AIM =>
Revise the lines starting at the first line and ending at the line that contains "center [170, 850].", replacing "Night Mode" with "Dark Mode" and leaving everything else unchanged.

+ + + + +

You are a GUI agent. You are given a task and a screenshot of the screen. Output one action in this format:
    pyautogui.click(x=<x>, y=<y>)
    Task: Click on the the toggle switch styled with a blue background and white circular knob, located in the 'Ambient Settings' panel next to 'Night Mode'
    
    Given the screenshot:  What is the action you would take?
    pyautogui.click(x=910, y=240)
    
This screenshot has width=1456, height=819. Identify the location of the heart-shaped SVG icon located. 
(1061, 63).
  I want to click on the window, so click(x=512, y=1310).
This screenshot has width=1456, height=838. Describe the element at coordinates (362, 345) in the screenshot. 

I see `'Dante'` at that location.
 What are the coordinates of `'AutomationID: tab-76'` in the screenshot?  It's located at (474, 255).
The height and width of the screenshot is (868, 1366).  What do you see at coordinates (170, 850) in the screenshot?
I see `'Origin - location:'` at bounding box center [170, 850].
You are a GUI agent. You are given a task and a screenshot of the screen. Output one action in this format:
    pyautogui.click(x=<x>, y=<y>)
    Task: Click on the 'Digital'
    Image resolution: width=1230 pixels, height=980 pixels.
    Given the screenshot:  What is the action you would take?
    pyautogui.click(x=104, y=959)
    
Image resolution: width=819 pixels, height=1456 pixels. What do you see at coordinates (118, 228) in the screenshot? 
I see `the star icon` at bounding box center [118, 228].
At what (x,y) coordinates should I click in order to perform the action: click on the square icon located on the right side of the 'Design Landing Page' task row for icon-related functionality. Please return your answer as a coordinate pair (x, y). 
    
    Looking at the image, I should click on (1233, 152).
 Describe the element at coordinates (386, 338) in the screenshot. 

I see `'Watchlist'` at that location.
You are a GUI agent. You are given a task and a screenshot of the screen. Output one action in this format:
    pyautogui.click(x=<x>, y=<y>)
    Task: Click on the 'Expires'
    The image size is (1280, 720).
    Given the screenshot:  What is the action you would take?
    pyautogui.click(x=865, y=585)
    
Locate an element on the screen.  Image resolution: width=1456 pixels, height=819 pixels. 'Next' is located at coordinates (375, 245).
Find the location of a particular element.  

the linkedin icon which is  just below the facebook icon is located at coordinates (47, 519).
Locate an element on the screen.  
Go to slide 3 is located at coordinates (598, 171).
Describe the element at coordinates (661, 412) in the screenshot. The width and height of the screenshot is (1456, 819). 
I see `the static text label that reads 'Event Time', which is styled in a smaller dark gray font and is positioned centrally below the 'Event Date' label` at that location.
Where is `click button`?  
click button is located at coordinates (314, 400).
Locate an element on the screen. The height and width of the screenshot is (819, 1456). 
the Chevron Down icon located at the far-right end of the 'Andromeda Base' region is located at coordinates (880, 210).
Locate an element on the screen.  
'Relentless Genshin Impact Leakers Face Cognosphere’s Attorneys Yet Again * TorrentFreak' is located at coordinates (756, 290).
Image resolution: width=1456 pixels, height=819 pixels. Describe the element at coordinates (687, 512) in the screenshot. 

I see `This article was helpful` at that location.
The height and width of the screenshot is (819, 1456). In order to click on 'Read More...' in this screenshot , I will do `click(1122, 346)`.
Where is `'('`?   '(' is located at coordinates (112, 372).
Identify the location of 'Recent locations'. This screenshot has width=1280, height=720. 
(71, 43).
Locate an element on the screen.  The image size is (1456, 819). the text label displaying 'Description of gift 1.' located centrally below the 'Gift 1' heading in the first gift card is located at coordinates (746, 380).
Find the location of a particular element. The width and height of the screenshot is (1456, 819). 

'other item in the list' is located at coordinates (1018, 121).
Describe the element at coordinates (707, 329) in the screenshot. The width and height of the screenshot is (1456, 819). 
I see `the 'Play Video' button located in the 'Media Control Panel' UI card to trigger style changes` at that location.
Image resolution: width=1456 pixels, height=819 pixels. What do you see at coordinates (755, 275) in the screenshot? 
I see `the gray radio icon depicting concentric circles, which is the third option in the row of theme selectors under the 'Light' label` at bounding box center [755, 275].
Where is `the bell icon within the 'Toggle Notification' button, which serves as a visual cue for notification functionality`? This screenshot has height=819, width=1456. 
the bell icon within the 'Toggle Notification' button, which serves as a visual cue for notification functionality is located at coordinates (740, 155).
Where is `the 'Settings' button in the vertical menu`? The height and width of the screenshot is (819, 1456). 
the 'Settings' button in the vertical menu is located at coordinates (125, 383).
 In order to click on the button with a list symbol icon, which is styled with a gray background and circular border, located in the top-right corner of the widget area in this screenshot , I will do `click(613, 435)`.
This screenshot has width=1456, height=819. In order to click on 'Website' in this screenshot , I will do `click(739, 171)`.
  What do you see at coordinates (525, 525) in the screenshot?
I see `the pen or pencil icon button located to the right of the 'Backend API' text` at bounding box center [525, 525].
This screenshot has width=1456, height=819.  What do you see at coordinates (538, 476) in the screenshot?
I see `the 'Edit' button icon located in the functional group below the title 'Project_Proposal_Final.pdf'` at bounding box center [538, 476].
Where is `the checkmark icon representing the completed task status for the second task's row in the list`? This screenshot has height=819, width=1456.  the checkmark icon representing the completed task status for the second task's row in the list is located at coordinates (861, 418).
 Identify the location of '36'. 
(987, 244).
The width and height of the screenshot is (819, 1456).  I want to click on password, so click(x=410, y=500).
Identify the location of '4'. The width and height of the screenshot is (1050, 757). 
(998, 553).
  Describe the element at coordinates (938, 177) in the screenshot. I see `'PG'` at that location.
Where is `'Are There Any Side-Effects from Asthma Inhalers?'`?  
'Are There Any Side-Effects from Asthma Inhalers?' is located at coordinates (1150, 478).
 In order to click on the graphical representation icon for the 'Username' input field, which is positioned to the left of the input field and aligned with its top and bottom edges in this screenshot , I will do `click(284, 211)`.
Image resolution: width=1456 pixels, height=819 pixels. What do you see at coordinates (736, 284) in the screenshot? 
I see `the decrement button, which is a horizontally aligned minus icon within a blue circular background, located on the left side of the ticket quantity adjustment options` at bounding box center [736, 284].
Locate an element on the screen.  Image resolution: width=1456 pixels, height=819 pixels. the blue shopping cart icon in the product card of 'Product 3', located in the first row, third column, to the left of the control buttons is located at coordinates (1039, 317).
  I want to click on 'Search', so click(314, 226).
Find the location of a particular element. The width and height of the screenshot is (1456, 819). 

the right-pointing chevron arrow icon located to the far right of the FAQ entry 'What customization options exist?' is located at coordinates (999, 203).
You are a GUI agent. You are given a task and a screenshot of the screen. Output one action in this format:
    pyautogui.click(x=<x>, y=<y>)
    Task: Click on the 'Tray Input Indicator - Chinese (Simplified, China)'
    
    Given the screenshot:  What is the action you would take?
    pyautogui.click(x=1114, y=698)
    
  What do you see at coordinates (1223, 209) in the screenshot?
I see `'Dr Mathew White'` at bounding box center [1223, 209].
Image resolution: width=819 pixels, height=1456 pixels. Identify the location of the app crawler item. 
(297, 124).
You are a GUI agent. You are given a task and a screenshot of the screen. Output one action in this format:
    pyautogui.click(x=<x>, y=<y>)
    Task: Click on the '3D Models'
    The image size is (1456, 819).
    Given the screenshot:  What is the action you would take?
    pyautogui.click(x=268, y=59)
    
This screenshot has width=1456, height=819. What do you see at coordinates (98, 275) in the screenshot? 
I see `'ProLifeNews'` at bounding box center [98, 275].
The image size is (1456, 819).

+ + + + +

COMPLETED TASK =>
You are a GUI agent. You are given a task and a screenshot of the screen. Output one action in this format:
    pyautogui.click(x=<x>, y=<y>)
    Task: Click on the the toggle switch styled with a blue background and white circular knob, located in the 'Ambient Settings' panel next to 'Dark Mode'
    
    Given the screenshot:  What is the action you would take?
    pyautogui.click(x=910, y=240)
    
This screenshot has width=1456, height=819. Identify the location of the heart-shaped SVG icon located. 
(1061, 63).
  I want to click on the window, so click(x=512, y=1310).
This screenshot has width=1456, height=838. Describe the element at coordinates (362, 345) in the screenshot. 

I see `'Dante'` at that location.
 What are the coordinates of `'AutomationID: tab-76'` in the screenshot?  It's located at (474, 255).
The height and width of the screenshot is (868, 1366).  What do you see at coordinates (170, 850) in the screenshot?
I see `'Origin - location:'` at bounding box center [170, 850].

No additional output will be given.